Ella siguió a Catlin y Florian, se escondió debajo de una valla, como Florian, y lo siguió por una puerta y un lugar oscuro y luego otra puerta hasta salir de nuevo a la luz del día, que la cegó por el contraste.
Había un corral frente a ellos, y un gran animal que mezclaba cintas de memoria, cintas de la Tierra, cintas de cuentos de hacía mucho, mucho tiempo.
—Es un caballo —explicó Florian, y se levantó y trepó sobre el riel inferior de la valla.
Ella también lo imitó. Apoyó los codos contra el riel superior mientras Catlin se ponía junto a ella y la miraba con el corazón palpitante.
El caballo resoplaba y levantaba la cabeza y hacía volar la crin en el viento. Así se llamaba, crin. Tenía cascos, pero no como los de los cerdos y las cabras. Tenía una estrella blanca en la frente.
—Espere —dijo Florian y se bajó del riel y volvió adentro. Cuando regresó traía un balde y las orejas del caballo se alzaron y el animal se acercó a ellos y sacó la cabeza por encima de la valla para comer del balde.
Ari subió un poco más y sacó la mano y le acarició la piel. Despedía un olor intenso y parecía polvoriento y muy sólido. Sólido como Ollie. Sólido y cálido, como nada en la vida después de Ollie.

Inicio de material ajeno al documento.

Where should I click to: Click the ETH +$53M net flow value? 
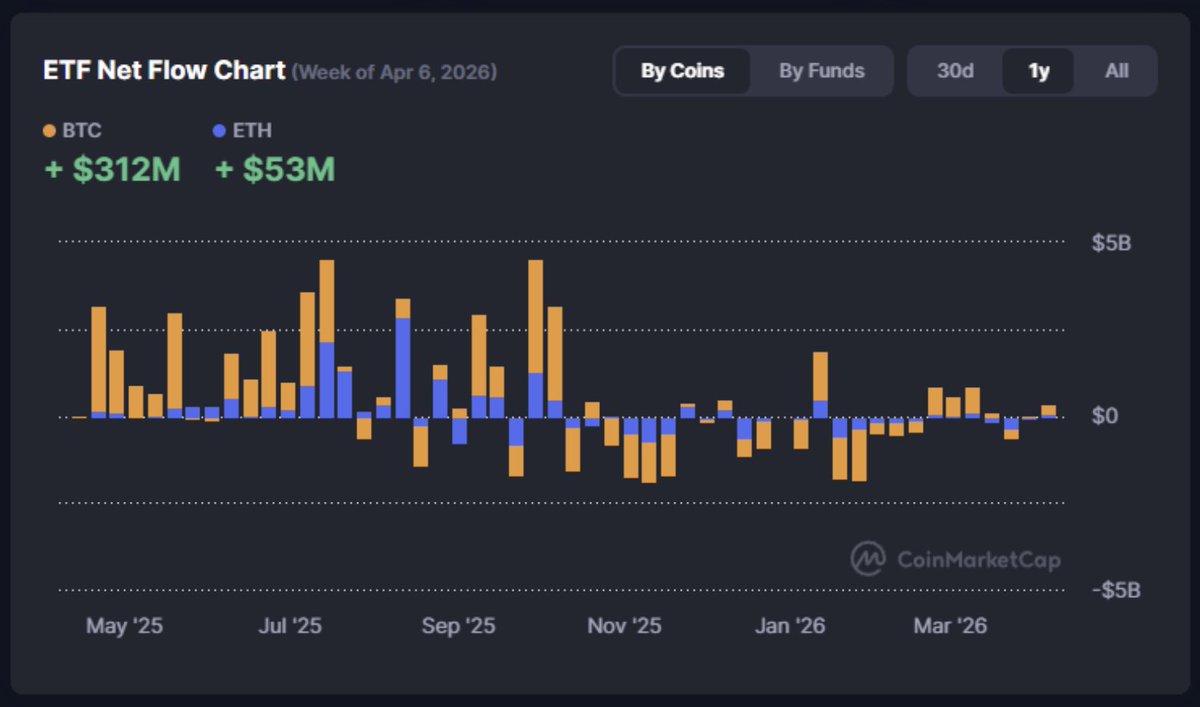point(275,170)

—¿Tiene una montura y una brida? —preguntó.
—¿Qué es eso? —se extrañó Florian.
—Para montarlo.
Florian parecía no entender y el caballo hacía ruido con la cabeza en el balde que él sostenía.
—¿Montarlo, sera?
—Acércalo al rincón.
Florian la obedeció y el caballo se acercó mucho al riel. Ella subió al último, sacó una pierna y empujó y aterrizó encima del caballo.
El caballo se movió con mucha brusquedad, ella se aferró a la crin para manejarlo. Era... era bonito. Muy fuerte y cálido.

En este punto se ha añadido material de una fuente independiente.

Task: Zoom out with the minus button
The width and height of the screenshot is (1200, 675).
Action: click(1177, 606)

Y de pronto, él dio como un saltito y agachó la cabeza y volvió a saltar, muy fuerte, y ella se soltó y viajó por el aire y voló como si no pesara nada, y el cielo y el riel dieron vueltas hasta que llegó al suelo.
¡Pumba!
Estaba boca abajo. Le dolía y no le dolía, como si hubiera una parte de ella que estuviera anestesiada, y sentía los huesos todos molidos.